### DIRECTIONS:
Give again exactly, and only, the lines between the line holding "Click the stamp icon in Color panel" and the end of the listing, both boundary lines included.
─── PROVIDED MATERIAL ───
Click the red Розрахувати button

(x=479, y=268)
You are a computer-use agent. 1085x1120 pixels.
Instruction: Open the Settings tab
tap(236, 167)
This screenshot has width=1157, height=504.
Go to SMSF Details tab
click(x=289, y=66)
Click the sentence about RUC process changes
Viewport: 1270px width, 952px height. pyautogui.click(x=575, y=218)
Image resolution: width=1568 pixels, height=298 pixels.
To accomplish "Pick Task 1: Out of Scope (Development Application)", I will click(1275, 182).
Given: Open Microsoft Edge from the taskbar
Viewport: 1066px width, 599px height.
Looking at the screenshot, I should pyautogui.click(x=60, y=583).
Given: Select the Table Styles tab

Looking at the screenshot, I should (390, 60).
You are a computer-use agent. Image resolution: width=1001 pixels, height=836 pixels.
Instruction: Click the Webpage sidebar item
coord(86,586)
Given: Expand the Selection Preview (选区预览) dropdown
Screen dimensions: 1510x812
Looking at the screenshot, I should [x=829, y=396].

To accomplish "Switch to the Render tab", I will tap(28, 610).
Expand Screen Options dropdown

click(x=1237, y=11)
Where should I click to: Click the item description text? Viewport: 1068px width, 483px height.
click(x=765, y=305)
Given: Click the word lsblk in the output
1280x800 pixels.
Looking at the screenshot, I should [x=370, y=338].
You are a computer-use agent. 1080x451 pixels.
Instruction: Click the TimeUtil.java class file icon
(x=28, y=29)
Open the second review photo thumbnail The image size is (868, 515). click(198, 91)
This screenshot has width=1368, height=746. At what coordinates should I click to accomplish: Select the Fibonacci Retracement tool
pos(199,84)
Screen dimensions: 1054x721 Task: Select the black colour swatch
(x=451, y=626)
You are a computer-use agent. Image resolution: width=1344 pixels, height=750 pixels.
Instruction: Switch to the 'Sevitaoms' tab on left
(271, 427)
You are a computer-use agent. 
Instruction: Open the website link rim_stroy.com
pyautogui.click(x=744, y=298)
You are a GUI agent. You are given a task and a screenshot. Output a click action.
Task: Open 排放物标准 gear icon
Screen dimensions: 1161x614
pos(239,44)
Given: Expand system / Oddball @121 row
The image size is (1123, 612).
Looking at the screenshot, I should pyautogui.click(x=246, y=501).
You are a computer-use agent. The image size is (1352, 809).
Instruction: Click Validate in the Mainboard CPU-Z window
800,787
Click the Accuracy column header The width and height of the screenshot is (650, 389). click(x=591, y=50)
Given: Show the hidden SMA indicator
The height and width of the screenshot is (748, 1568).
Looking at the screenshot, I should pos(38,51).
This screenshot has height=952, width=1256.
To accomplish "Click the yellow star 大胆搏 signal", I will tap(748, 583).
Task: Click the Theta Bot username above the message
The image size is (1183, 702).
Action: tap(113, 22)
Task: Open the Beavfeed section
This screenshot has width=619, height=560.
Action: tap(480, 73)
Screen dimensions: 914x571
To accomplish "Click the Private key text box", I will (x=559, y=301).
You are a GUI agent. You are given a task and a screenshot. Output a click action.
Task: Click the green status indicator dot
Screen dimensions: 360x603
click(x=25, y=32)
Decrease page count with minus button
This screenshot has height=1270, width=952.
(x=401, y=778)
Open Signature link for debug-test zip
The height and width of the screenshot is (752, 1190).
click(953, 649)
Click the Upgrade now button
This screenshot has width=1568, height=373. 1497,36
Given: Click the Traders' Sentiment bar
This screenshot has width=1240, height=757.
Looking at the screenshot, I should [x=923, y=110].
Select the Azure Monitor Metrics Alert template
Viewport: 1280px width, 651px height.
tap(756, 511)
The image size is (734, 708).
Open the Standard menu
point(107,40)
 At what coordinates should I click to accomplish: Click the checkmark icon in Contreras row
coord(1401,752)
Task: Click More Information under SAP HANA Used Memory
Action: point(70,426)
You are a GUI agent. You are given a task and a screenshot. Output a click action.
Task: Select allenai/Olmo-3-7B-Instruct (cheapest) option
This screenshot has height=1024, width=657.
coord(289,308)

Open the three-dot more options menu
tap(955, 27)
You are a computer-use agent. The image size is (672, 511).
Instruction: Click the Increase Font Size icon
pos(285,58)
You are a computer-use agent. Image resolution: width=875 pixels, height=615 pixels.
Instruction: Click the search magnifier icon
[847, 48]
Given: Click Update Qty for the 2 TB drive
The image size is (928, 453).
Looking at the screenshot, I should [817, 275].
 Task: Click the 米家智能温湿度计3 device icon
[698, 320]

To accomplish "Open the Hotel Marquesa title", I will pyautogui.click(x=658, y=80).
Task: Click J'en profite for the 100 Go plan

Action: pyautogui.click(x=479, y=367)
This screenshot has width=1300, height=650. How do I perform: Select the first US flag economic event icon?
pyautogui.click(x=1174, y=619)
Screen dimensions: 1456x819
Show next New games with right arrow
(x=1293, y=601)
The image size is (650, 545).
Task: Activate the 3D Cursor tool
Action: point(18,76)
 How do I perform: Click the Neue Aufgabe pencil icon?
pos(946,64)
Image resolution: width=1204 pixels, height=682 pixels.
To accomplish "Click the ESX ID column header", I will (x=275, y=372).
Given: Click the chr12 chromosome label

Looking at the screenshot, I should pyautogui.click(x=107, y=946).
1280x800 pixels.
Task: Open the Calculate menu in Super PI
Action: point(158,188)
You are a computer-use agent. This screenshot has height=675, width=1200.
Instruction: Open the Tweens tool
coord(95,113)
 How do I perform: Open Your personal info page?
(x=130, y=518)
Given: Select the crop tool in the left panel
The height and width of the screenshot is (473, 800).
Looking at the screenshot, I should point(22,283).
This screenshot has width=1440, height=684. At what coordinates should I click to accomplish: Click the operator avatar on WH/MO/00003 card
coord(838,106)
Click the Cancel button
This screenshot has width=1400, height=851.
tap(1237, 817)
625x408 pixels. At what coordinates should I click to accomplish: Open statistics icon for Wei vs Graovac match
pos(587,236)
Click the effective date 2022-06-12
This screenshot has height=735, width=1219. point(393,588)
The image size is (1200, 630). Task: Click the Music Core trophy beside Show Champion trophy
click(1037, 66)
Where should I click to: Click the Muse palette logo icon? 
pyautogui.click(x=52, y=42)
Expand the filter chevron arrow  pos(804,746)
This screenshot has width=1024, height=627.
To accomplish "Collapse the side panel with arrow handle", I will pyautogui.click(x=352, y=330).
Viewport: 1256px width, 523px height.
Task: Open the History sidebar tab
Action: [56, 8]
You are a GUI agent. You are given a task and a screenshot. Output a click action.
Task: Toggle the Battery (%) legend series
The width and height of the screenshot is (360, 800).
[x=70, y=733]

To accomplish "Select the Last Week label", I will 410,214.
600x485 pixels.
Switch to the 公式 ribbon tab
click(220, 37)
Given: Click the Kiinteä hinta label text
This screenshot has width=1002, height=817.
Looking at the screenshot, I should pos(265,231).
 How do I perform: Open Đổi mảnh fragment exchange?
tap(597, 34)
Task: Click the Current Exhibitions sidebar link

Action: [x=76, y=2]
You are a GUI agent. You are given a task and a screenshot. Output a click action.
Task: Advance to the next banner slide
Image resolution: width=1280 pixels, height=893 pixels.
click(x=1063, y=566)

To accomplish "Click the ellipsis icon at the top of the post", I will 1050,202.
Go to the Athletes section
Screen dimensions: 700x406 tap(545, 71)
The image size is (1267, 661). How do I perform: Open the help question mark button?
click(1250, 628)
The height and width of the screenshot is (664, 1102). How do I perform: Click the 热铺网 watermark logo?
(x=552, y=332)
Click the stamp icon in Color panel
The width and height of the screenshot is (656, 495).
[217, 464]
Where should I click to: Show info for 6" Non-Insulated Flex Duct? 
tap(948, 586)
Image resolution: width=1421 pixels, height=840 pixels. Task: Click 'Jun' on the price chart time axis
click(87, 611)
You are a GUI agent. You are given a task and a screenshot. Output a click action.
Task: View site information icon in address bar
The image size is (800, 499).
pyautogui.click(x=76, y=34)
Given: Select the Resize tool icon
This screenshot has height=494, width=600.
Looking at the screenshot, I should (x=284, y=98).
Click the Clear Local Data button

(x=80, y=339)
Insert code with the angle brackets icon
───
### OUTPUT OF THE EXERCISE:
Click the stamp icon in Color panel
The width and height of the screenshot is (656, 495).
[217, 464]
Where should I click to: Show info for 6" Non-Insulated Flex Duct? 
tap(948, 586)
Image resolution: width=1421 pixels, height=840 pixels. Task: Click 'Jun' on the price chart time axis
click(87, 611)
You are a GUI agent. You are given a task and a screenshot. Output a click action.
Task: View site information icon in address bar
The image size is (800, 499).
pyautogui.click(x=76, y=34)
Given: Select the Resize tool icon
This screenshot has height=494, width=600.
Looking at the screenshot, I should (x=284, y=98).
Click the Clear Local Data button

(x=80, y=339)
Insert code with the angle brackets icon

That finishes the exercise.